The Neram tree (Dipterocarpus oblongifolius) is a fairly common inland riverside tree in the north-eastern half of Peninsular Malaysia and also throughout most of Borneo (Sarawak, Brunei, Kalimantan, and parts of Sabah). It seems to be absent from the West Coast states, although strangely, seems to be present at the Ulu Kenas Recreational Forest park, near Kuala Kangsar in Perak (which is an exception). In Pahang itself, it is not found in all areas, and therefore can only be considered as locally common. In Sarawak, it is called the Ensurai tree.
The Neram tree is a dipterocarp which may surprise some people as dipterocarps are normally associated with straight and tall timber trees in the South East Asian rainforests. The Neram is anything but straight and tall, although it can grow to more than 2 meters in diameter and reach perhaps 40 meters tall. The trunk and branches tend to lean out over the water’s edge in order to facilitate its fruit dispersal.
This beautiful tree is very important for protecting riverbanks which would otherwise get eroded away during floods. As such, the tree is accorded some form of protection status in Sarawak. The Neram also plays a vital role in Kelah (Tor Tambroides) conservation as its fruit is eaten by those fishes (a fruiting drought some years ago decimated the Kelah population).
The fruit consists of 3 very short wings and two main pink colored wings that are about 8 – 10 cm long. The leaves are dark green and shiny, about 15 – 18 cm long, and with prominent ridge veins. The bark is fairly reddish-brown with dimples, and somewhat flaky as well.
Kayaking along inland rivers with the huge Neram trees arching over the river and providing much valued shade is a great experience, and only possible where they are found. Their boughs, branches, and trunks are often festooned with numerous epiphytes, ferns, and orchids, and when they fall into the river through old age, their enormous trunks provide a convenient natural bridge to ford the river.
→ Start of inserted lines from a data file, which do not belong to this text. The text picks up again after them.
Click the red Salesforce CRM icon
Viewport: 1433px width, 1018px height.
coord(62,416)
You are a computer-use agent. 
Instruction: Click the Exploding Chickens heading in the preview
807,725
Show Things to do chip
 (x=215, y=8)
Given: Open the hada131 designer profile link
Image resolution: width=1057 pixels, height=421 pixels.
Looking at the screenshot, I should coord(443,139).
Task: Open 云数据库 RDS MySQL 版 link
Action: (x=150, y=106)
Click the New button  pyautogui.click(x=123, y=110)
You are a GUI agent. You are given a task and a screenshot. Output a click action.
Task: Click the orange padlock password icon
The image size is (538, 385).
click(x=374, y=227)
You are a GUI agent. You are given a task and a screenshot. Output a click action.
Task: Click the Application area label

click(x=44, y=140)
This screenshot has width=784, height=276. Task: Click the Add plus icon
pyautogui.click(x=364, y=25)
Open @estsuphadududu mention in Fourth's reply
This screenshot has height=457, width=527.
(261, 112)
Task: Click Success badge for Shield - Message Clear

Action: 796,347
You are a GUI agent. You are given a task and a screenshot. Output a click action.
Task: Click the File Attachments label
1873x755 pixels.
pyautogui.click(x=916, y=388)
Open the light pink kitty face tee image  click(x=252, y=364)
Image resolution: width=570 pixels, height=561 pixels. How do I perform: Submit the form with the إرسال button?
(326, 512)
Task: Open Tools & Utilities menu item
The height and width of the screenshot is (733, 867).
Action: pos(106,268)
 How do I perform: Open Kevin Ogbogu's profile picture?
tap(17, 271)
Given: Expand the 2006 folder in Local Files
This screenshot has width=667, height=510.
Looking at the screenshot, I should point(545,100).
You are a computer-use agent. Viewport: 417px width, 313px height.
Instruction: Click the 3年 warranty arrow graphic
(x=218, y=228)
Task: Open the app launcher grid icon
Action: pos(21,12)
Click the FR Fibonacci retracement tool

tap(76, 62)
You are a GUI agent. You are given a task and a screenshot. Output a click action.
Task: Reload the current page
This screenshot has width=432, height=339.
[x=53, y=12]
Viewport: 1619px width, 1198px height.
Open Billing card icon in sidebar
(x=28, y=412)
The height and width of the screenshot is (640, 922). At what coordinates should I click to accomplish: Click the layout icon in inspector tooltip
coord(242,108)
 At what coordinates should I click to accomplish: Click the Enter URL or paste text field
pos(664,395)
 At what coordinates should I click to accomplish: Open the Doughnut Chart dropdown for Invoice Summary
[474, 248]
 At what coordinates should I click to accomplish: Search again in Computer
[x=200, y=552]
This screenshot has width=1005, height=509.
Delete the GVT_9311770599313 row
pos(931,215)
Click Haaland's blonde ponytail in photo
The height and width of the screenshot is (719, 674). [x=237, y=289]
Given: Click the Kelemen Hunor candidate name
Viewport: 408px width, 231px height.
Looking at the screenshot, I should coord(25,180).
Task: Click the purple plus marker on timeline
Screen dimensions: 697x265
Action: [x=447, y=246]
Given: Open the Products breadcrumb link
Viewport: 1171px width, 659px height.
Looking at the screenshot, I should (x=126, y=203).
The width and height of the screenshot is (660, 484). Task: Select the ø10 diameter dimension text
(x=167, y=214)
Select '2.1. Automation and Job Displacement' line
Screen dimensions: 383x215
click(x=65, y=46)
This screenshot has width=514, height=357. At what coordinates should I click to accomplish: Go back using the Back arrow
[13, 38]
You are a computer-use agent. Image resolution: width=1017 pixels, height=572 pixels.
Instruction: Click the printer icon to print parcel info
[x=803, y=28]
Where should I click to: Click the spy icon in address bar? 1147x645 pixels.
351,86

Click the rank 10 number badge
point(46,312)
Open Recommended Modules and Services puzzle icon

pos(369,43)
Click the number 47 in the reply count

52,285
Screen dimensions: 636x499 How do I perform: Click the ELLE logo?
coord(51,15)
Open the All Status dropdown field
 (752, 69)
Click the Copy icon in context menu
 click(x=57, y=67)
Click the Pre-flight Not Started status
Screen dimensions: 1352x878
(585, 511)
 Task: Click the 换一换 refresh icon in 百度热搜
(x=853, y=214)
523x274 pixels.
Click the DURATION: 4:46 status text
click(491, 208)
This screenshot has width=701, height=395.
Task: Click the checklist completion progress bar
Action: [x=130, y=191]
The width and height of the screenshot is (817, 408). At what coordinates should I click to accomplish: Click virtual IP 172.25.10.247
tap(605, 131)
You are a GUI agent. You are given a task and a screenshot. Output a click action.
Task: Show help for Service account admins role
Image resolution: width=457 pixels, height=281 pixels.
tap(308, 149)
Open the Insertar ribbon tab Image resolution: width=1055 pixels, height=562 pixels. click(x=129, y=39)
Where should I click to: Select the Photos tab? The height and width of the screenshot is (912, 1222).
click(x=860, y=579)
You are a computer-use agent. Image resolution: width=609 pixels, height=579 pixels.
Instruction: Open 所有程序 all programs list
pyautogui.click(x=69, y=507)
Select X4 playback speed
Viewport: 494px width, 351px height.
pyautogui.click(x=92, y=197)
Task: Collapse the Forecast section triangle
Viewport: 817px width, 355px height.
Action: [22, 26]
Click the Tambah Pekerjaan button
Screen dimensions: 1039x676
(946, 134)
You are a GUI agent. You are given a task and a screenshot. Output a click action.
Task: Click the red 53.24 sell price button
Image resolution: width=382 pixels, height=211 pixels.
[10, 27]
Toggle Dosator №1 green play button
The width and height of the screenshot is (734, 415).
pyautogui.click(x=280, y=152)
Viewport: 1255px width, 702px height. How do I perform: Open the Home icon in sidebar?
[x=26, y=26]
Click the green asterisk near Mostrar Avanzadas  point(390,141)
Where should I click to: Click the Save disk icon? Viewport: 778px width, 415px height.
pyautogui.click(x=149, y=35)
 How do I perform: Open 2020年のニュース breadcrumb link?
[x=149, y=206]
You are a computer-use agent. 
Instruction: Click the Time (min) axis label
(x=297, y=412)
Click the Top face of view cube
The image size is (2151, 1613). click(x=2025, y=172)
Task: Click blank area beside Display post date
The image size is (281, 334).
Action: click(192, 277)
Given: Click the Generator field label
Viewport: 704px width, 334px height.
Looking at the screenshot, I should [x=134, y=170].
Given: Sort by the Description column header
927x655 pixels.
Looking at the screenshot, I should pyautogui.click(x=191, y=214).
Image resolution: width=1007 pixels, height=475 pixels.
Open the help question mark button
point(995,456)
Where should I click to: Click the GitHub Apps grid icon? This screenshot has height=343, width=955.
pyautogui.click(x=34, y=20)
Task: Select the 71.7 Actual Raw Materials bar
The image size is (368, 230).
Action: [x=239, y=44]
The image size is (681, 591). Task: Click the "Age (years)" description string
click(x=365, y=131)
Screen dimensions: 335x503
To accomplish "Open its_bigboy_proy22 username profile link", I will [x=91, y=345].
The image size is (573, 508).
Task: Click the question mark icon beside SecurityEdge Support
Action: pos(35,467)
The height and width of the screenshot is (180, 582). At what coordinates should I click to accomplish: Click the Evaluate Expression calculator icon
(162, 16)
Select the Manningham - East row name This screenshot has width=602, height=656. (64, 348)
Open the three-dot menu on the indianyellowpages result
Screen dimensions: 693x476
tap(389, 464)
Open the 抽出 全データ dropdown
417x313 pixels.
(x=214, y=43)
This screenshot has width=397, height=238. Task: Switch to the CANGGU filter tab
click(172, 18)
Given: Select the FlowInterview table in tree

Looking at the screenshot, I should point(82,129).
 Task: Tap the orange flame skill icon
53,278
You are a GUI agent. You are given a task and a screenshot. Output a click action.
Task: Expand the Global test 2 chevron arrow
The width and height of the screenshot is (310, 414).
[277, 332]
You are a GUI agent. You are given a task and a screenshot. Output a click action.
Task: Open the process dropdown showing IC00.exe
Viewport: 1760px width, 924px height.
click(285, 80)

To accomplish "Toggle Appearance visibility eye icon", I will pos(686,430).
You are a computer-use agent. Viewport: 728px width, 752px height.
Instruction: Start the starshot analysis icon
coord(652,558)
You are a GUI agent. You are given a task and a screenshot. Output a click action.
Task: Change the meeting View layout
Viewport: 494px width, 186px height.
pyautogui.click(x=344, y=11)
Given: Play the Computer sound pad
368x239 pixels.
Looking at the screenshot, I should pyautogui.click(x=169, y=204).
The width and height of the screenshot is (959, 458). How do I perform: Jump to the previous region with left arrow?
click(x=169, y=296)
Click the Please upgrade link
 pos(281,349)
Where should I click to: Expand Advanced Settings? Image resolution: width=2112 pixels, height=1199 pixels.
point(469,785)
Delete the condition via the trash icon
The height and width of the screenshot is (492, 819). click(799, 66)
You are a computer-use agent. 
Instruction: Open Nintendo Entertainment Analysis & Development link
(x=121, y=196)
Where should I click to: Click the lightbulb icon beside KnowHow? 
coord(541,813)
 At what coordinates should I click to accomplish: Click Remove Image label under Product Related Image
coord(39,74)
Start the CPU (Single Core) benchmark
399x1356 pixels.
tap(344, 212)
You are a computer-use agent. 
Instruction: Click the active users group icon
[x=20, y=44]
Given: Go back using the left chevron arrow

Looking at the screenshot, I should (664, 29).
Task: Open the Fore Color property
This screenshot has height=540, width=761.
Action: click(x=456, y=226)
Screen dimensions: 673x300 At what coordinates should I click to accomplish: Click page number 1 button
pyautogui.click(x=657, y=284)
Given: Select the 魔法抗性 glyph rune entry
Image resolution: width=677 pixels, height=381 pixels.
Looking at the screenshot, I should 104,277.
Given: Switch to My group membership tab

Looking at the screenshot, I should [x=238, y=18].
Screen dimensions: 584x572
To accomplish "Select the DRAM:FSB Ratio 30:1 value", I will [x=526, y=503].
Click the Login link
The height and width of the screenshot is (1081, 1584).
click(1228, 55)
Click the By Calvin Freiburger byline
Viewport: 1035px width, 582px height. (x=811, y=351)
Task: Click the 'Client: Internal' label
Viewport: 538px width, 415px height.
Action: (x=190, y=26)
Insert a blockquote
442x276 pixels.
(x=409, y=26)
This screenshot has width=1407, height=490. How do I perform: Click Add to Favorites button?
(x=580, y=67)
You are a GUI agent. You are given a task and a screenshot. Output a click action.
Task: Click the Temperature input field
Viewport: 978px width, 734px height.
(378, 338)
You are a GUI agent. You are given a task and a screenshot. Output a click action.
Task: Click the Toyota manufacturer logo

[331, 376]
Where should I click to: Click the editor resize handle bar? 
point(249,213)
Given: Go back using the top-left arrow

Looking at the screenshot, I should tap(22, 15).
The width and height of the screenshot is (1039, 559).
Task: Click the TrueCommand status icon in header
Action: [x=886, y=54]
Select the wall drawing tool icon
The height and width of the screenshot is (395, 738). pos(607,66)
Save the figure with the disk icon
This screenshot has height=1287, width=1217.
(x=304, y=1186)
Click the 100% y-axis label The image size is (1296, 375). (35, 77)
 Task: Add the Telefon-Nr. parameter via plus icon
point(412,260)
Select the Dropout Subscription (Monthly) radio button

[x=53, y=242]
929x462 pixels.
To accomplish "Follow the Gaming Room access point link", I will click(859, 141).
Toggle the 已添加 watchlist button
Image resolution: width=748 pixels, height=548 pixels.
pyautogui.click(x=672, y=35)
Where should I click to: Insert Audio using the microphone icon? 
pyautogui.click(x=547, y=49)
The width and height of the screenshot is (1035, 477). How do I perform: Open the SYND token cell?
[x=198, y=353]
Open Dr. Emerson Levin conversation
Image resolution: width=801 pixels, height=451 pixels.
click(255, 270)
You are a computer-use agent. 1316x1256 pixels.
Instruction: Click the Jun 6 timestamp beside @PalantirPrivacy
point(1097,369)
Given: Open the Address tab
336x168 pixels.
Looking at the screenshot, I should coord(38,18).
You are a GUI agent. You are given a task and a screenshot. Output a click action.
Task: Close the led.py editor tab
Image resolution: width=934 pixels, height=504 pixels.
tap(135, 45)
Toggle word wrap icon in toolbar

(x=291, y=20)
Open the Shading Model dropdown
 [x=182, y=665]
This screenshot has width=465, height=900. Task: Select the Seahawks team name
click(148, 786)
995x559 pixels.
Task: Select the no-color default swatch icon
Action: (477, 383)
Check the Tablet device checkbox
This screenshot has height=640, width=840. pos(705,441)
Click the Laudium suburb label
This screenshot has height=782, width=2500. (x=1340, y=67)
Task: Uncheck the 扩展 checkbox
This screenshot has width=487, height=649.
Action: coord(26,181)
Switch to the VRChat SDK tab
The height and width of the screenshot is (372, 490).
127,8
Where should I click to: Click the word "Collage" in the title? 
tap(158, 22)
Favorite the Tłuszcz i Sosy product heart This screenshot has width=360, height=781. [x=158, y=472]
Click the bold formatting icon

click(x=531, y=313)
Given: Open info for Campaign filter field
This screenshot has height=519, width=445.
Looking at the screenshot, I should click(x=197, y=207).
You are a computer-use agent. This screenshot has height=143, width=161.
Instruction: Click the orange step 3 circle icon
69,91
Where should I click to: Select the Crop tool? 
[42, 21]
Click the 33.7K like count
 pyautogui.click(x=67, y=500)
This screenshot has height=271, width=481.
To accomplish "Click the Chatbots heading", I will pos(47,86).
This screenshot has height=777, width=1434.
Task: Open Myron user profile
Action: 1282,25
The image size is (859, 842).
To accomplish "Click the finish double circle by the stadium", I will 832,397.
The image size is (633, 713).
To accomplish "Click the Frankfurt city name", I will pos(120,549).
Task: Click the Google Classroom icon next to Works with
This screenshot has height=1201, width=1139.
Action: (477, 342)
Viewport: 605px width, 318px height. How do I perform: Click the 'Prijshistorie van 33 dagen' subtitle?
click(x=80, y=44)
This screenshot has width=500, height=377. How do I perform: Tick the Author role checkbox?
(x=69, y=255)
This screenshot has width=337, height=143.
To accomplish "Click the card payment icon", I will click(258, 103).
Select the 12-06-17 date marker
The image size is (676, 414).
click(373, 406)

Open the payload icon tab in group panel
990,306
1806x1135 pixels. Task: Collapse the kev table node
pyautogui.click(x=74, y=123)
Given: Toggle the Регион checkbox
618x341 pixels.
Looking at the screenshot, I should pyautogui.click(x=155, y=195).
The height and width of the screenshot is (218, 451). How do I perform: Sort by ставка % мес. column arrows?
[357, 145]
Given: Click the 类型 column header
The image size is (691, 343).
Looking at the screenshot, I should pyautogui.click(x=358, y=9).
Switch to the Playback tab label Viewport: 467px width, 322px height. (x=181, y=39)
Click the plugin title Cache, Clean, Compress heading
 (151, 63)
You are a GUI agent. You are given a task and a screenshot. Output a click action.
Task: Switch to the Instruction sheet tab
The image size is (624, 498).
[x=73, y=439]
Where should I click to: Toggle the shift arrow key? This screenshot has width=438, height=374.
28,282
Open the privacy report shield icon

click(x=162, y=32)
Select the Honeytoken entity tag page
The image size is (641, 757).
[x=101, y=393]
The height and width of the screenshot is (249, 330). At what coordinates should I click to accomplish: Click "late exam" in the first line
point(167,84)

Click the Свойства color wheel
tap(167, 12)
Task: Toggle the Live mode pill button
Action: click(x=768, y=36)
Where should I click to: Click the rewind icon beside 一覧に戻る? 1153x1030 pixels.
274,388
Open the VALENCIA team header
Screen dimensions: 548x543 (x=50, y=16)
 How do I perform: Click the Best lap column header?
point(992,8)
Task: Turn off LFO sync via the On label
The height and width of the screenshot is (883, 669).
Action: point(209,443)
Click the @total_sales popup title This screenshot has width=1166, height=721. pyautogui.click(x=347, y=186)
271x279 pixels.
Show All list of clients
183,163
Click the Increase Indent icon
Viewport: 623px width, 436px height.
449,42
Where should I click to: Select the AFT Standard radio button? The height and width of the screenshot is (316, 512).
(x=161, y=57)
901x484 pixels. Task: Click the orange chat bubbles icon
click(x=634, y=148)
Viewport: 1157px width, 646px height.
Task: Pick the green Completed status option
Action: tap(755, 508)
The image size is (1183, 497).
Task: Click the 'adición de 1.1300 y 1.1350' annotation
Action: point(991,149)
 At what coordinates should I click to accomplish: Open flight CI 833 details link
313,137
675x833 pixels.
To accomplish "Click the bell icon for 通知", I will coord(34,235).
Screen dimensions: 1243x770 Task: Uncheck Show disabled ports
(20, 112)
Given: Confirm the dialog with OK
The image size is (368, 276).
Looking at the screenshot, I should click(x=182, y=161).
Neram trees can be found throughout Taman Negara, where they line almost all the riverbanks there, although they seem to be absent from the other major conservation areas in Peninsular Malaysia, such as Endau Rompin National Park and Royal Belum State Park (as far as I know). They are impossible to miss throughout their range, as they are distinctive, large trees which tend to colonize entire riverbanks. Some magnificent stands of tall Neram trees may still exist along rivers flowing down the eastern flank of the Main Range in Pahang, such as at the beautiful Ulu Jelai (upper Jelai river), site of a proposed conservation area for many years, but which never got anywhere.